Delilah slid off the bed, knocked herself on the floor. ‘Replace the leg!’
called someone. ‘New wax leg on bed 1009!’

She didn’t expect what happened next. Or know when it
happened. Just that somebody new was now saying, ‘Here’s your hat. Don’t drop
the product. Drop the product and I’ll drop you, drop you so fast you’ll never
stand up again. Stand up straight. These are important people. Mess this up and
you’ll be right back where you started. Urgh, you’d better not still be
contagious. Pull the hat down over your brow, we don’t want anyone recognising
you. Do you have any idea what kind of a risk I’m taking here? I must be off my
rocker. I’m doing it for you, you know. If you don’t get to see the end result,
how can you get better at it. You’re good anyway, very good, but even the good
can get better. I want that you get better. I want that. Perhaps this really
means I’m doing it for me: if you’re good, I’m
fantastic
. But that is
fair enough, any great person must seek his own betterment before another’s or
he will not be a great. I am a great. Stop swaying, be polite, and if anyone
asks, you’ve been a popcorn seller all your life. As an actress you should be
able to manage that. Yes?’

‘Uoho.’

‘What?’ asked the filmmaker Saint.

‘Huh oh.’

‘Whatever. Quick, get selling, the lights will lower
soon and you’ll trip and spill corn down the stairs, like the last girl, who
has since become a waitress who specialises in evening events for legal
gentlemen held after successful court cases. She is a special waitress.’

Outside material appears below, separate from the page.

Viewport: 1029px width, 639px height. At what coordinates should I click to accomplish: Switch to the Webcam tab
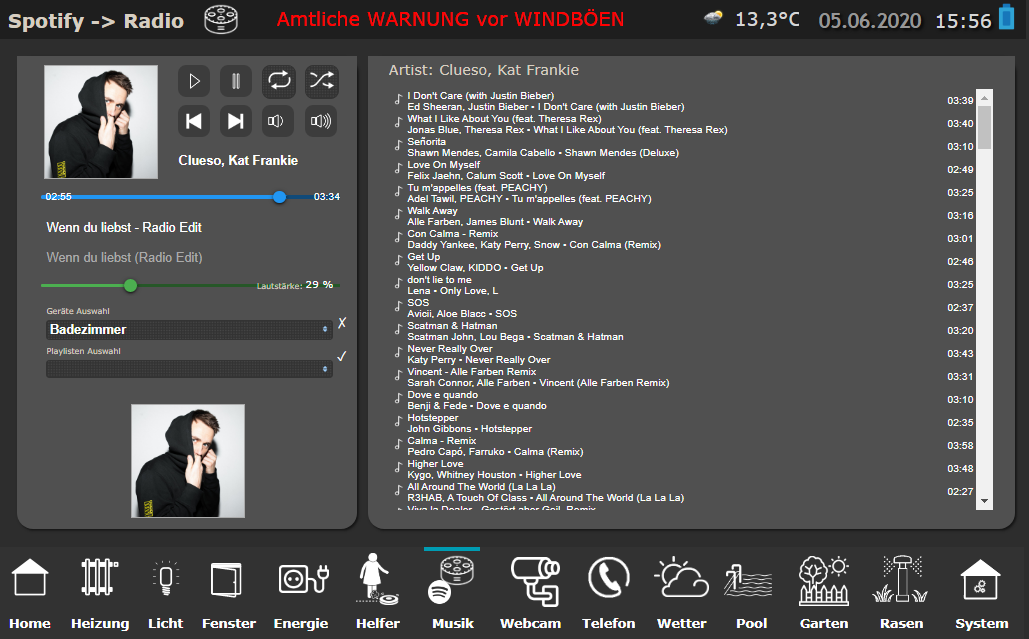529,593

Theater of Theaters 05 already had about it a steady
dimness. Delilah had no recollection of getting here. This was a turn up. It
made little sense. But it was Floor 05! She felt the freedom, not five floors
above. It hurt like the lovesickness hurt. It pulled, she could feel freedom’s
tug. The filmmaker gave her a boot.

‘Popcorn,’ hollered Delilah. ‘Come and get your
popcorn. Popcorn for sale. Popcorn here. I am a popcorn girl!’

‘Over here,’ called the voices, and she ran around
pouring it out. ‘I would rather buy popcorn off you, darling, than that bossy
waitress who tells jokes I don’t understand, or that other seller with the head
so large I’m surprised it doesn’t explode when he sneezes.’ Delilah scooped and
poured. The popcorn would not spill, even when she tried, just channelled
itself straight into the tubs. To the sound of crunching the film began. There
she was, upside down, again, gasping with the audience, scene by scene.
The
Murderer
played to an enthusiastic theatre.
The Murderer
caused one
death (a popcorn choking – as predicted), but ninety nine lived. And
The
Murderer
caused Delilah to feel special, more special than ever in her life
before. Cutting hair didn’t come close to what she’d done up there on the
screen. Through all her filmmaking pain and now her funny panicky illness she
felt pride. Of course, she knew that this pride would subsequently be harnessed
and used against her by the System, but for now, while it was still hers,
before they got their hands on it, she luxuriated in it and it felt great.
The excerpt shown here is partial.